Study: We Don't Want Our Kids Marrying Across the Aisle
PoliticsIt turns out that despite all the progress we have supposedly made, Americans are growing more politically closed-minded.
In the 1960s, a group of researchers asked Americans how they would feel if their daughter or son married someone of a differing political ideology. The consensus was basically that nobody gave a shit—only four percent of Democrats and five percent of Republicans said they’d be displeased.
In 2008, that number increased to 20 percent of Democrats and 27 percent of Republicans, according to a poll by YouGov. By 2010, that number had leapt to 33 percent and 49 percent, respectively.
Shanto Iyengar, director of Stanford’s political communications lab and one of the researchers behind the initial study, also found that people were less likely to offer scholarships to more qualified candidates if they had different political views. Iyengar, along with Sean J. Westwood, also designed an implicit bias test that you can take here. The test found that Americans were more partisan than they were racist.
Vox reports:
Iyengar and Westwood’s research is a fundamental challenge to the way we like to believe American politics works. A world where we won’t give an out-party high schooler with a better GPA a nonpolitical scholarship is not a world in which we’re going to listen to politicians of the other side on emotional, controversial issues — even if they’re making good arguments that are backed by the facts.

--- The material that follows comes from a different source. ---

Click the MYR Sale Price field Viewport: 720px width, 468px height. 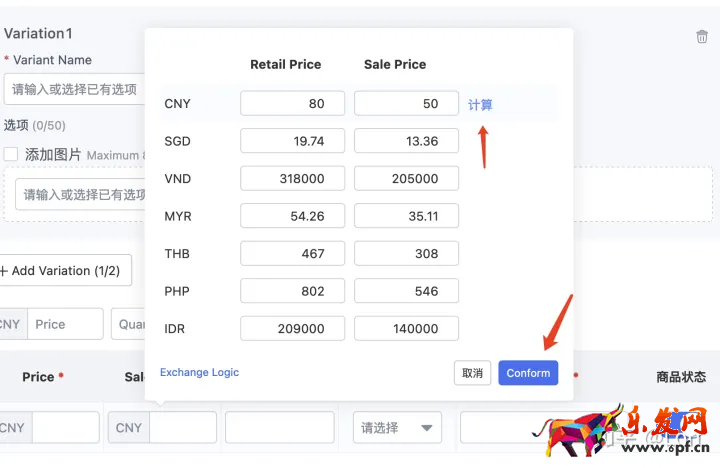(406, 216)
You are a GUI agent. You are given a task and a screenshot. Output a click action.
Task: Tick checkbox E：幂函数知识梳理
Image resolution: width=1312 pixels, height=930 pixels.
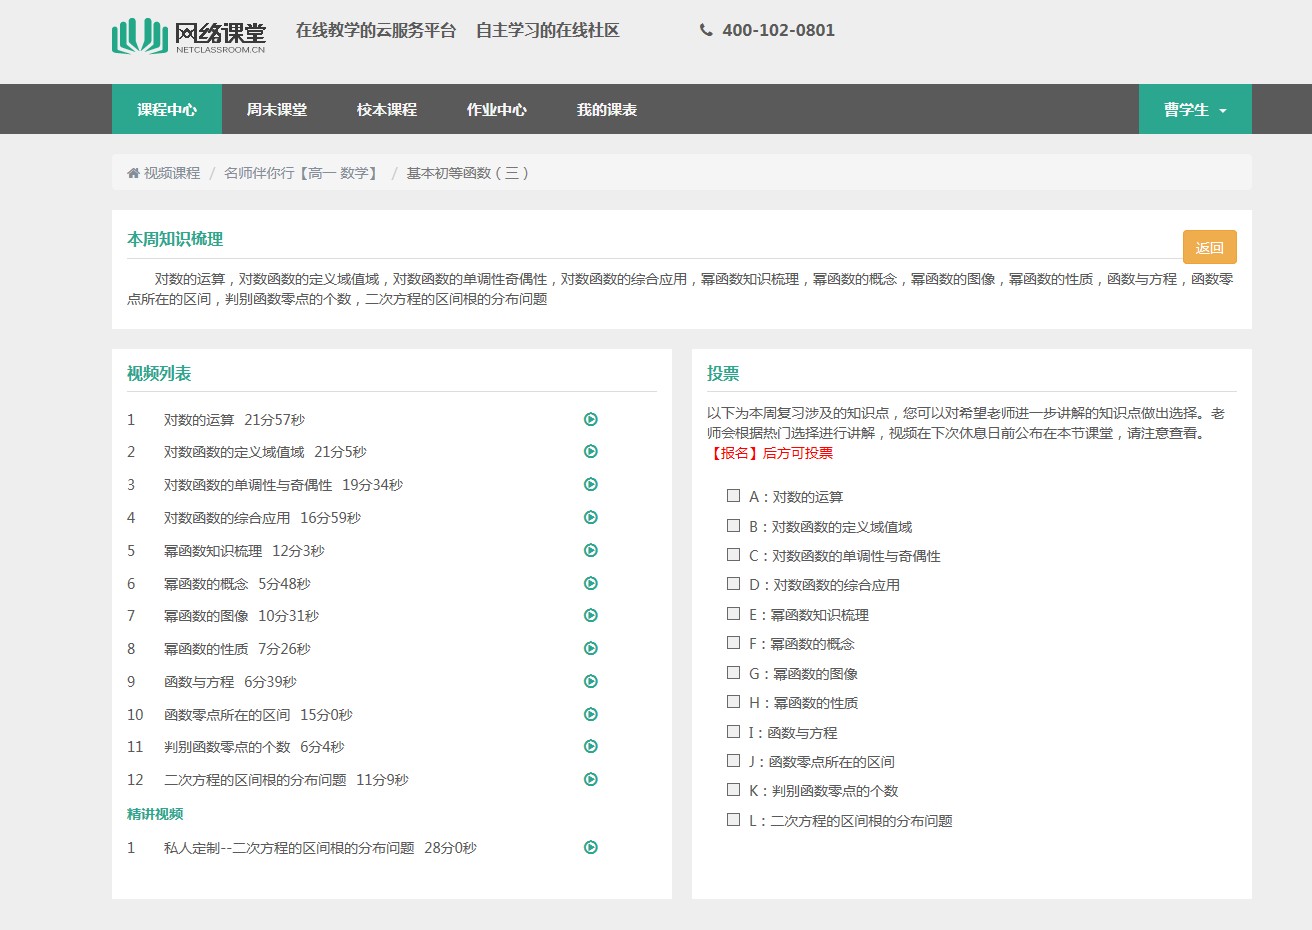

Iyengar’s initial insight was that political polarization might be less about policy than it is about identity, and his research more than proves it.
A Pew Research Center study confirmed Iyengar and Westwood’s findings, noting that partisan animosity is at its highest point in two decades. Most “intense partisans” believe that the opposite party’s beliefs are “so misguided that they threaten the nation’s well-being.”
“The old theory was political parties came into existence to represent deep social cleavages,” Iyengar told Vox. “But now party politics has taken on a life of its own—now it is the cleavage.”